Data to use:
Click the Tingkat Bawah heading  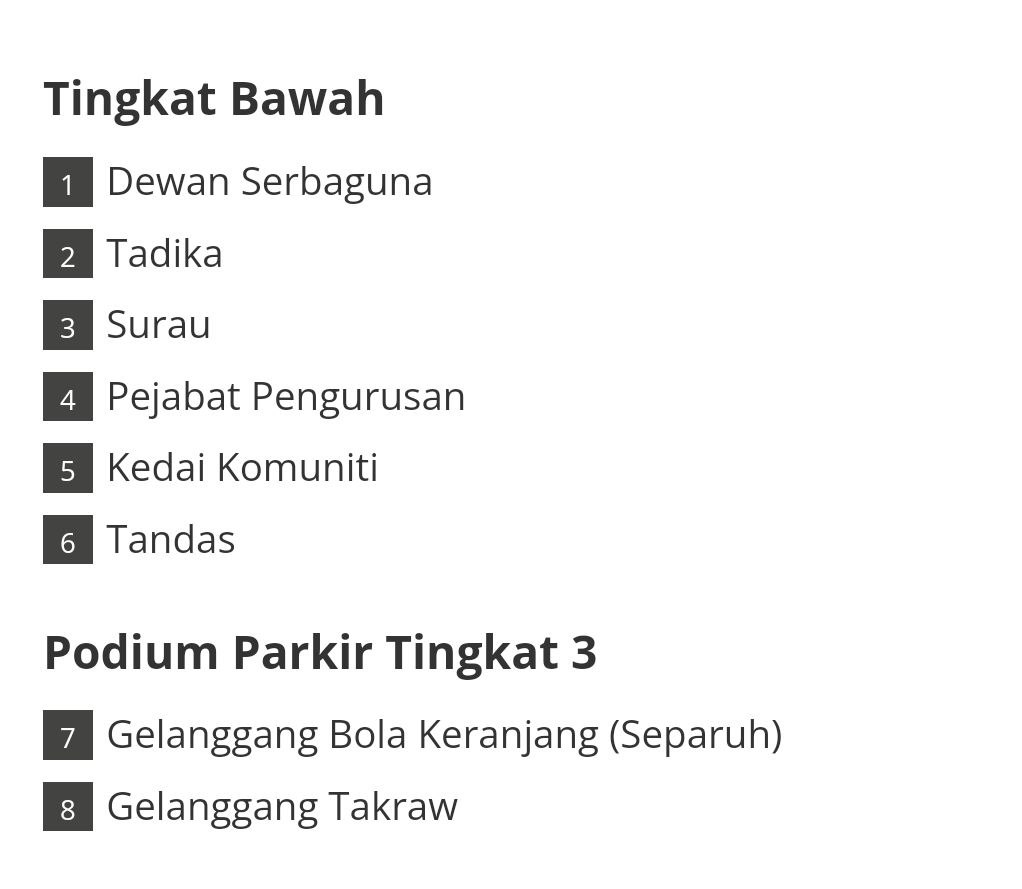[x=214, y=99]
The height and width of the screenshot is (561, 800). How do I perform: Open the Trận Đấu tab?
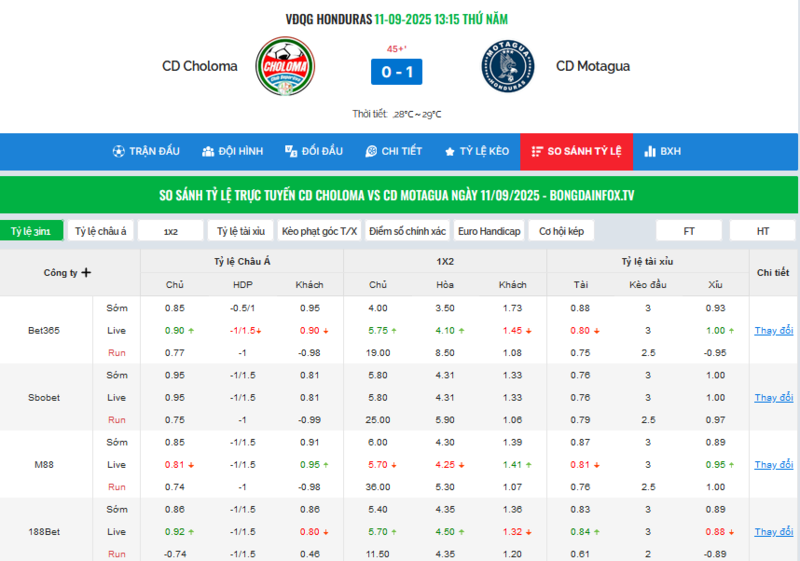coord(146,151)
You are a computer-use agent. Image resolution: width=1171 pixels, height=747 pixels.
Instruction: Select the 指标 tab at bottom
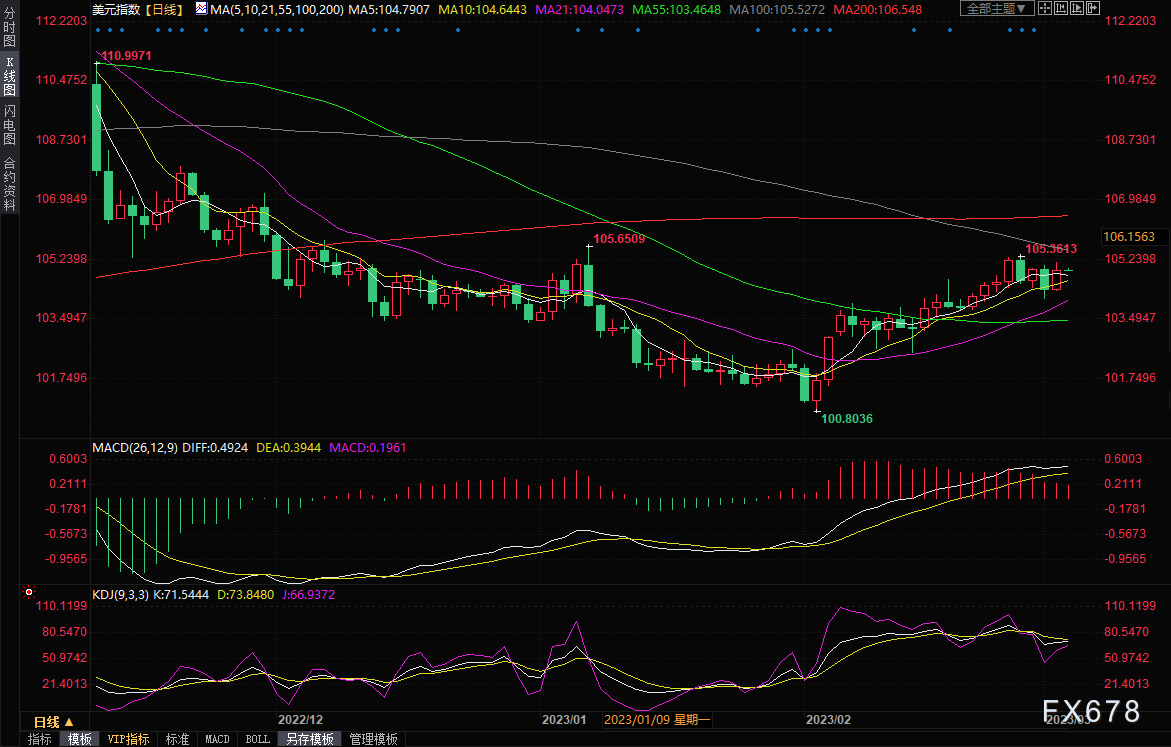click(x=40, y=739)
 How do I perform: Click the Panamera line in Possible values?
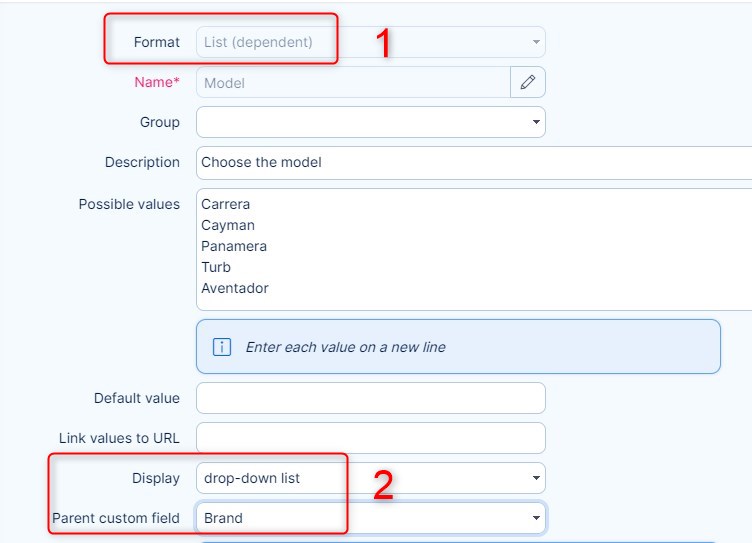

Exercise description: From the line with "You are a computer-use" down to the final line of the entries above, repeat each line exactly; omit the pictures.

Written response:
You are a computer-use agent. Image resolution: width=1171 pixels, height=747 pixels.
Instruction: Select the 指标 tab at bottom
click(x=40, y=739)
 How do I perform: Click the Panamera line in Possible values?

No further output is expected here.